The Art of Mixology
"Breakfast at Tiffany’s." "Casablanca." "The Godfather." These are generally recognized as classic movies titles, but in more recent years, these films' vintage influence has inspired the names of classic craft cocktails.
The development of mixology has transformed one man’s recreation into another man’s occupation. Just as a sommelier specializes in the aspects of wine, mixologists create craft cocktails through a conscious process.
Mixology, a craft popularized by Dale "King Cocktail" DeGroff in his book "The Craft of the Cocktail," is a drink phenomenon that calls for craftsmanship and interesting taste blending in the craft of cocktail-making.
To understand the psychology of mixology, it's important to step inside the mind of a mixologist.
Chad Elsner, 37, is a sommelier and a mixologist who has worked in the food and beverage industry for 20 years.
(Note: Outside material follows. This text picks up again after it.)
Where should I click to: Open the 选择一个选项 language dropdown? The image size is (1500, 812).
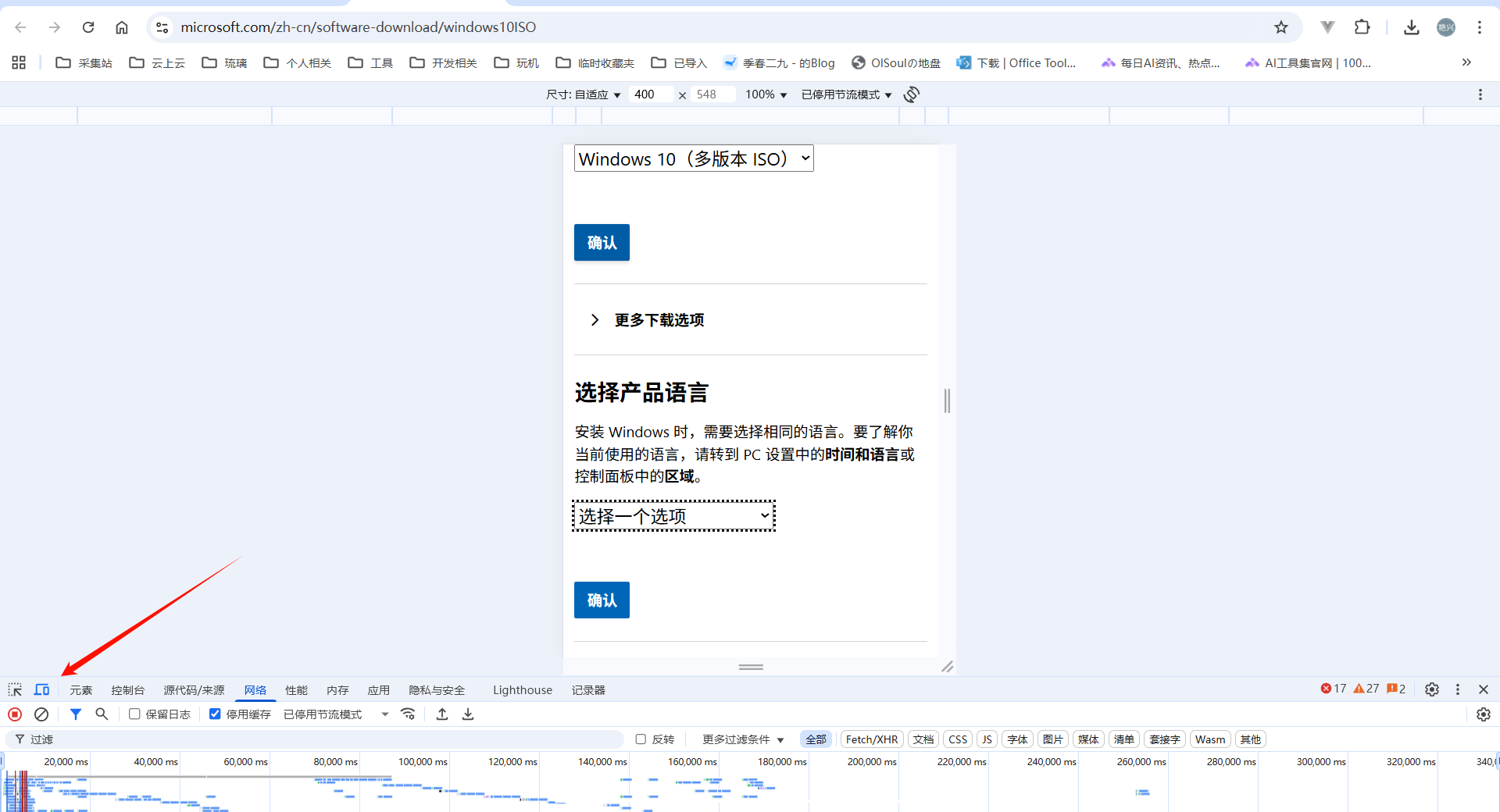coord(673,516)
When crafting a cocktail, Elsner aims to cater to the wants and needs of the spirit.
"The formula I use asks two easy questions: what does it want and what does it need?" Elsner said. "What does it want is asking what aromas, flavors, textures etc will complement the ingredient. What does it need is all about balancing the ingredient to make the cocktail taste good."
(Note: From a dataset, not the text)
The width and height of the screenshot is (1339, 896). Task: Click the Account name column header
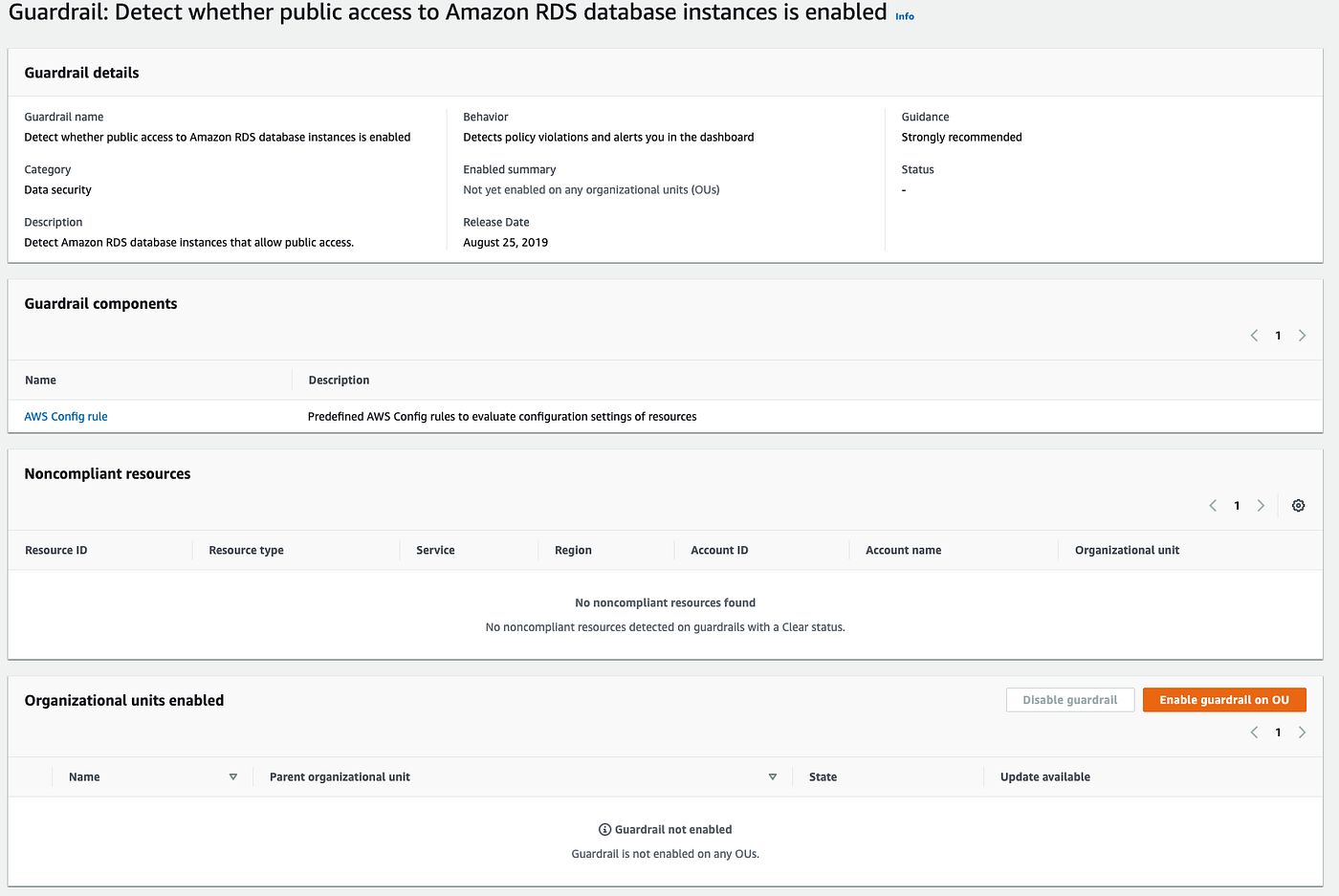903,550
He went on to talk about the difference of ingredients in his drinks.
"If the ingredient is a particularly oak-forward whiskey for example, I might find it pairs well with cinnamon or clove," he said. "If the ingredient is a sweet syrup, acid or bitters would be a good way to even out an ingredient which could be cloying without a balancing agent."
He said achieving a successful cocktail focuses on finding balance. Mixed drinks are not a new concept, but mixology puts a new spin on classic oldies. Trends within mixology are a constant outlet for creativity.
"Trends are huge in the mixology world and one that's popular now is paying homage to the 1950s tiki trend," Elsner said. "Rum-based cocktails with sweeteners like Velvet Falernum and exotic juices are in most high-end cocktail bars now."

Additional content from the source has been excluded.